この人の小説は初めて読んだが、すごくいい。チェコの作家としてはミラン・クンデラの15歳年上だが、クンデラがフランスに出国して作品を発表したのに対して、フラバルは共産主義下のチェコ国内に残り、出版制限や執筆禁止処分を受けながら小説を書き続けた。だからというのではないが、クンデラの作品の洗練に比べると、この人の小説はどこかしぶとく、切実なものを感じる。思い出したのは、現代中国の作家、莫言。莫言もまた、中国国内で「しぶとく」ユーモラスで切実な作品を発表し続けている。

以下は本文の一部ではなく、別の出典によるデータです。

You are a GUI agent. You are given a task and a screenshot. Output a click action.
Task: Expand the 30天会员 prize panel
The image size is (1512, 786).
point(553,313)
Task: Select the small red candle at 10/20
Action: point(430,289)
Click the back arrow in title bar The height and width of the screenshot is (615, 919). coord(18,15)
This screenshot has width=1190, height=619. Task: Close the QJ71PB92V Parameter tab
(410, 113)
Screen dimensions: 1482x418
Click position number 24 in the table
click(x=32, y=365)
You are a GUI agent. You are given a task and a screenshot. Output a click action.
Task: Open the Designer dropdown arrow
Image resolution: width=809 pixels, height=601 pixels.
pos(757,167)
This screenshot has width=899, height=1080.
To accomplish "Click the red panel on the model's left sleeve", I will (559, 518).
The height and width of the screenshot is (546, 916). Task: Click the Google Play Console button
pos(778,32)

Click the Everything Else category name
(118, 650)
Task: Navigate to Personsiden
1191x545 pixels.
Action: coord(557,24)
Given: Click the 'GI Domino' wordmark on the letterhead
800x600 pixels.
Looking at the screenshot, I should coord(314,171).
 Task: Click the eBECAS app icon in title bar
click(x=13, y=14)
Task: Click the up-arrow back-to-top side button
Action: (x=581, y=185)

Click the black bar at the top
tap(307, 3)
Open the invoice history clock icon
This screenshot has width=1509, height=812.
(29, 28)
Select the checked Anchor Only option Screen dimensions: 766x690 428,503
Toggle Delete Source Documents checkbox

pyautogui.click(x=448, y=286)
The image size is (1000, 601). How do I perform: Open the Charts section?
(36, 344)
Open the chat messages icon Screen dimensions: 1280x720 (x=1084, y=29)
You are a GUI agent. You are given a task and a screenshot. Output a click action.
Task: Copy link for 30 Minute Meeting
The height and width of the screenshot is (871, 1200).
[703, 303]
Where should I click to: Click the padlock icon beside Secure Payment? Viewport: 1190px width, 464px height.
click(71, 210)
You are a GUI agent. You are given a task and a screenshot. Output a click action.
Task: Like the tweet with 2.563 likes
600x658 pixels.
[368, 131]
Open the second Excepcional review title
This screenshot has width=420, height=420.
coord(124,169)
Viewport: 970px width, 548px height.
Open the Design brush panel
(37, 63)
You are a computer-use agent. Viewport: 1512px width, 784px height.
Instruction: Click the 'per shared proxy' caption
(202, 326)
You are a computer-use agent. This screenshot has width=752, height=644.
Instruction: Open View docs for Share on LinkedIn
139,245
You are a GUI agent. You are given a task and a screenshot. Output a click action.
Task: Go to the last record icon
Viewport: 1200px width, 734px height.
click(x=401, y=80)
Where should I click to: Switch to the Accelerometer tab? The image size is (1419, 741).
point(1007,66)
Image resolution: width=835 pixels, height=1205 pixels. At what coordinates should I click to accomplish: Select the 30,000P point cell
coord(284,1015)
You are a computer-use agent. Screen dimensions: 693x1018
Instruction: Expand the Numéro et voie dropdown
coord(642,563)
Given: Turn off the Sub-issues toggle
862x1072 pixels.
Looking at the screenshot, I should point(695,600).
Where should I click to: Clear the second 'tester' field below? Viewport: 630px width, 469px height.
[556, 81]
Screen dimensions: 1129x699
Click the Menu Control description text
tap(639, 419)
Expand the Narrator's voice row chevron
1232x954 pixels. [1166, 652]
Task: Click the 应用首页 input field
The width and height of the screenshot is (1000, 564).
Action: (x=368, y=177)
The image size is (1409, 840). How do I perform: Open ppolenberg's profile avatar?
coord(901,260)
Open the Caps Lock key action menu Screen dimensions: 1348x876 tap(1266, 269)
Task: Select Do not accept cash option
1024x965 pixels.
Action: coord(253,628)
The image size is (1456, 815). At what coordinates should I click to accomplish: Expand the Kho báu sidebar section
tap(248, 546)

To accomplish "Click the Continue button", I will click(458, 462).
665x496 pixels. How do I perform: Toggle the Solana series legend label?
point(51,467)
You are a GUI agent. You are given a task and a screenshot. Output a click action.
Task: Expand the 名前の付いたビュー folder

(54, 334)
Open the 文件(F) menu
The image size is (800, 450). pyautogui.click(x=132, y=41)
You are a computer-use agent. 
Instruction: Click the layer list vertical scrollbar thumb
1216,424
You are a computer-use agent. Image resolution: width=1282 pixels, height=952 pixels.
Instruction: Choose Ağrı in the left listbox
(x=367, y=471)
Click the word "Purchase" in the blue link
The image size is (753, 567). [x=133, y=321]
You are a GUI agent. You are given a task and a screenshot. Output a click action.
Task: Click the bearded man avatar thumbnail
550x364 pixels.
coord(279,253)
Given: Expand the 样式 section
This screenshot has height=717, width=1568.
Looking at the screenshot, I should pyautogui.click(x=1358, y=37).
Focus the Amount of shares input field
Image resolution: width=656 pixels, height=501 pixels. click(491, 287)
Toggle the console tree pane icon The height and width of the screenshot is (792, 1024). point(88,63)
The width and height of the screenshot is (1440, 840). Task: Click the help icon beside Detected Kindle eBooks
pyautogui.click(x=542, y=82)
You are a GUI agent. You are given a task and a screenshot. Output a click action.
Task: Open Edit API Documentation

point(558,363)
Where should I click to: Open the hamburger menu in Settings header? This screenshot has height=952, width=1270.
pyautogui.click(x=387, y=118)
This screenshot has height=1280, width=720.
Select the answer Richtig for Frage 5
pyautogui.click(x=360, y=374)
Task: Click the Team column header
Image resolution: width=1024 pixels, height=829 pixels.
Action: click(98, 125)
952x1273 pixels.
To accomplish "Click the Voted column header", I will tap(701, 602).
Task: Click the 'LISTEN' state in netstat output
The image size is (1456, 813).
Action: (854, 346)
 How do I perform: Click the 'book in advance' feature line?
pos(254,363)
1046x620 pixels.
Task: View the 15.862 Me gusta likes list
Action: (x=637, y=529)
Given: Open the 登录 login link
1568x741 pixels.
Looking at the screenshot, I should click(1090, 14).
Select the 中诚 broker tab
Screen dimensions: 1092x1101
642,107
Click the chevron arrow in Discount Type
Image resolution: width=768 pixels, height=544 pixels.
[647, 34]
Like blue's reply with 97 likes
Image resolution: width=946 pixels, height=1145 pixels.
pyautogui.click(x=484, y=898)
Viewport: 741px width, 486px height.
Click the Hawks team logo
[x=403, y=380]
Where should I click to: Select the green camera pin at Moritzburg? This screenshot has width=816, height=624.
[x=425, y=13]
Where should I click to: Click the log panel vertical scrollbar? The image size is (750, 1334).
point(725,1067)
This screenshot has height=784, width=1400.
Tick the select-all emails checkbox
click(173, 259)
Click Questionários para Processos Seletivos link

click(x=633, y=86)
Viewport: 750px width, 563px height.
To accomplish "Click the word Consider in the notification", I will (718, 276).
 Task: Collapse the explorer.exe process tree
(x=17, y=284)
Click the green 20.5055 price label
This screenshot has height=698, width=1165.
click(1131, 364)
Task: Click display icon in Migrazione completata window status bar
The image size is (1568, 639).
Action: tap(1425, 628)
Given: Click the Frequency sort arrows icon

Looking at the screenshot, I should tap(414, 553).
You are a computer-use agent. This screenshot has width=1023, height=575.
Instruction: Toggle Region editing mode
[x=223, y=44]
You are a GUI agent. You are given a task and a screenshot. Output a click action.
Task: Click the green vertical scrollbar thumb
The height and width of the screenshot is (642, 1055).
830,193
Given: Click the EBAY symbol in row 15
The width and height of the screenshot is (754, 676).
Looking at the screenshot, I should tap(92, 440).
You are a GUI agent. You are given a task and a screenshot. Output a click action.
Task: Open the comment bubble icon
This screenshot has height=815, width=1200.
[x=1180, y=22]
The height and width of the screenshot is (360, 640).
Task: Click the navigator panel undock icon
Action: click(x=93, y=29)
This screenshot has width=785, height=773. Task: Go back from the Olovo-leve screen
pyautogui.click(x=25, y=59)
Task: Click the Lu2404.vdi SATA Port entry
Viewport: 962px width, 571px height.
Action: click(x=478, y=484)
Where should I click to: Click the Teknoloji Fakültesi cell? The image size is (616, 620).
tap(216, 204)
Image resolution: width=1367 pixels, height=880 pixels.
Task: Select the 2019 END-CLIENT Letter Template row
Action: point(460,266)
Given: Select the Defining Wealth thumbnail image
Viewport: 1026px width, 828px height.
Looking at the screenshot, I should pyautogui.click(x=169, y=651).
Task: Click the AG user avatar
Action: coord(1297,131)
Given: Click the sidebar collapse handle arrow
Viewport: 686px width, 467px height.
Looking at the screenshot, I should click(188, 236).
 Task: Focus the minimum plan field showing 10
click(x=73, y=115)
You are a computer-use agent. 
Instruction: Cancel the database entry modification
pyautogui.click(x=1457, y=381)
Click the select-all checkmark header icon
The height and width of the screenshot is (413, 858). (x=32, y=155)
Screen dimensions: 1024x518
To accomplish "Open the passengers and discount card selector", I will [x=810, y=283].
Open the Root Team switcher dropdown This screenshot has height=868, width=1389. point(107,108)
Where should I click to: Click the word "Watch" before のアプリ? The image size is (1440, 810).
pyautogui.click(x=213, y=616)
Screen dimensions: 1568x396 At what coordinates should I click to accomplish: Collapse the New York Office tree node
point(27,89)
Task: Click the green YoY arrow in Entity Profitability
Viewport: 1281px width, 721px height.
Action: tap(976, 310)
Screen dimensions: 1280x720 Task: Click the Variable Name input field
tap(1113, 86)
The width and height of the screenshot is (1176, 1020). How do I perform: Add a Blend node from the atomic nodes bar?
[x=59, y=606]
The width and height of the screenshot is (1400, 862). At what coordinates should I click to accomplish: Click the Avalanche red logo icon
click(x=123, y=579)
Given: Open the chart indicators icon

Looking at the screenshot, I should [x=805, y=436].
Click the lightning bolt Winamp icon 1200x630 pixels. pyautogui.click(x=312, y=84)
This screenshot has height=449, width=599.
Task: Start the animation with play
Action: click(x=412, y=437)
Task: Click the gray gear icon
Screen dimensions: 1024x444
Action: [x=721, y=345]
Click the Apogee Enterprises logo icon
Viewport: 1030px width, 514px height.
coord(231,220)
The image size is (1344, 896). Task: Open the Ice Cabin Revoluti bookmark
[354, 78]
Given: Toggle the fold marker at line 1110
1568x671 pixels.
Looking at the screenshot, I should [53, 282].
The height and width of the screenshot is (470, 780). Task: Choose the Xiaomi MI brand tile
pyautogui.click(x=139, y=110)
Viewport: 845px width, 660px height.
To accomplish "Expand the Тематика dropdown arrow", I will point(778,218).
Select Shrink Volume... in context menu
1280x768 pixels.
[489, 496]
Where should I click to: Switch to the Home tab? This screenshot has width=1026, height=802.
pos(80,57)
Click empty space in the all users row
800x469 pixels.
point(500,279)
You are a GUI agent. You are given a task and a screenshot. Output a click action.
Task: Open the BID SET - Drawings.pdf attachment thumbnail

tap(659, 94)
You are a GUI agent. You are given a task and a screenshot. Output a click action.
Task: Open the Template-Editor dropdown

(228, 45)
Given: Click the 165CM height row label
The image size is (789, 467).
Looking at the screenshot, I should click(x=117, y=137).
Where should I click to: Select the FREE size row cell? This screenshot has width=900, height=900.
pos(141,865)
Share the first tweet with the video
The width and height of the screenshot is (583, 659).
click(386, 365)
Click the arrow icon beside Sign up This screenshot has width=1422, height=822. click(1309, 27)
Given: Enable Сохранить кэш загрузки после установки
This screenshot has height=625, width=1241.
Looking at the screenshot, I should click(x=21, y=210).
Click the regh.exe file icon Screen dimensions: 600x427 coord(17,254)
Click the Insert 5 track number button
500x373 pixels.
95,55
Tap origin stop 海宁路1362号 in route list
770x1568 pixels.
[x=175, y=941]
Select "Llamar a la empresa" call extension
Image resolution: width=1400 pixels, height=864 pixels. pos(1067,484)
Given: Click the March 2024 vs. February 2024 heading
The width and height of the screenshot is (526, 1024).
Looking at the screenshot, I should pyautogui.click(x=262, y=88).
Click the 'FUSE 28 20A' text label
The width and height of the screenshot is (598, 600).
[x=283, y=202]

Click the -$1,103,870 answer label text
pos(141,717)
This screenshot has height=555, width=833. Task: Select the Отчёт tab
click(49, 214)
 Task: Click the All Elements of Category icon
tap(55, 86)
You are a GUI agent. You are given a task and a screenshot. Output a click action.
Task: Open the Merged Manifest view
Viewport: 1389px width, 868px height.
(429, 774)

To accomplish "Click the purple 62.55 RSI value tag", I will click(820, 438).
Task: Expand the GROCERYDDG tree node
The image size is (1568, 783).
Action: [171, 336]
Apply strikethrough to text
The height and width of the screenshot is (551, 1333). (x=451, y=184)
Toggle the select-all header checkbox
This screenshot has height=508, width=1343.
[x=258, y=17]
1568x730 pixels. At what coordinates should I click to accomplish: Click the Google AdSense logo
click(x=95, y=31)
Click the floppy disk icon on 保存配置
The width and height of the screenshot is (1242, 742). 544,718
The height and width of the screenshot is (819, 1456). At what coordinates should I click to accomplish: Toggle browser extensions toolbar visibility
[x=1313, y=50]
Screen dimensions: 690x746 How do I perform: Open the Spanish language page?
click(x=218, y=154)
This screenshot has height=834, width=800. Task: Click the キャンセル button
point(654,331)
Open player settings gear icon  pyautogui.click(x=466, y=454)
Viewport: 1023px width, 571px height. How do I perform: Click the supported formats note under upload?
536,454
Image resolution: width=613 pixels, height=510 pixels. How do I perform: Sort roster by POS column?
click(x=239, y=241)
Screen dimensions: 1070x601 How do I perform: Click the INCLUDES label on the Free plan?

本書の主人公ミロシュは、冒頭にも書いたとおり、駅のしがない操車係である。かつて自殺未遂をしたこともあるミロシュは、マーシャに告白するもののセックスはうまくいかず、落ち込みの果てにナチス・ドイツの弾薬を運ぶ列車の爆破を計画する。ドイツ人と相撃ちになり、二人並んで死を待つラストシーンは忘れがたい。
クンデラのほうが作家としての評価は上かもしれないが、私自身は、どちらかというとフラバルの泥臭いユーモアと切実に惹かれるものがあった。ほかの作品も読んでみたい。